A jornalista Adriana Catarina Ramos de Oliveira, presa em 2025 após dois episódios de ataques homofóbicos em São Paulo, terá de pagar R$ 60 mil em indenizações às vítimas e participar de cursos de conscientização sobre diversidade.
As medidas fazem parte de um acordo de não persecução penal firmado com o Ministério Público de São Paulo (MP-SP).
Homologado pela Justiça em 3 de junho, o acordo prevê o pagamento de R$ 15 mil para cada uma das quatro vítimas dos casos registrados no Shopping Iguatemi e em um condomínio na região central da capital paulista.
Além das indenizações, Adriana deverá participar de cursos e atividades voltadas ao combate à LGBTQIAPN+fobia.
Entre as exigências estão videoaulas, encontros presenciais promovidos pela Secretaria Municipal de Direitos Humanos e grupos reflexivos realizados pela PUC-SP e pela Universidade Presbiteriana Mackenzie.
Outra medida determina a doação de kits de estudo e higiene ao projeto Transcidadania, da Prefeitura de São Paulo, em valor equivalente a R$ 60 mil.
Com o acordo, a abertura de uma ação penal fica suspensa.
No entanto, caso a jornalista descumpra qualquer uma das condições estabelecidas, o Ministério Público poderá retomar a responsabilização criminal pelos ataques.
Casos ganharam repercussão nacional
Adriana ganhou notoriedade em junho de 2025 após ser presa em flagrante por injúria homofóbica no Shopping Iguatemi, na zona oeste da Capital.
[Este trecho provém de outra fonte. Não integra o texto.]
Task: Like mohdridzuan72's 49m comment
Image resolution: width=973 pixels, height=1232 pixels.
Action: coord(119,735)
Na ocasião, ela ofendeu um homem durante uma discussão e foi detida pela polícia.
Poucos dias depois de deixar a prisão, a jornalista voltou a se envolver em um novo episódio.
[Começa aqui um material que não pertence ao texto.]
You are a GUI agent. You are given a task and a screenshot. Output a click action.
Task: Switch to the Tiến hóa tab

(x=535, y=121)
Desta vez, ela foi filmada insultando três vizinhos homossexuais no condomínio onde morava, em Higienópolis, na região central de São Paulo.
Os vídeos circularam nas redes sociais e ampliaram a repercussão do caso.
Condição de saúde não afasta responsabilização
Durante o processo, a defesa apresentou documentos que apontam que Adriana enfrenta problemas psiquiátricos e está sob curatela provisória de suas filhas.
Mesmo assim, o juiz responsável pelo caso entendeu que a condição de saúde não impede a responsabilização pelos atos praticados.
Após os episódios, as filhas divulgaram uma nota pública pedindo desculpas às vítimas.
Elas afirmaram que a mãe convive há anos com transtornos psiquiátricos, incluindo esquizofrenia e transtorno bipolar, e que ela passou por diversas internações ao longo da vida.
Atualmente, Adriana permanece sob acompanhamento médico.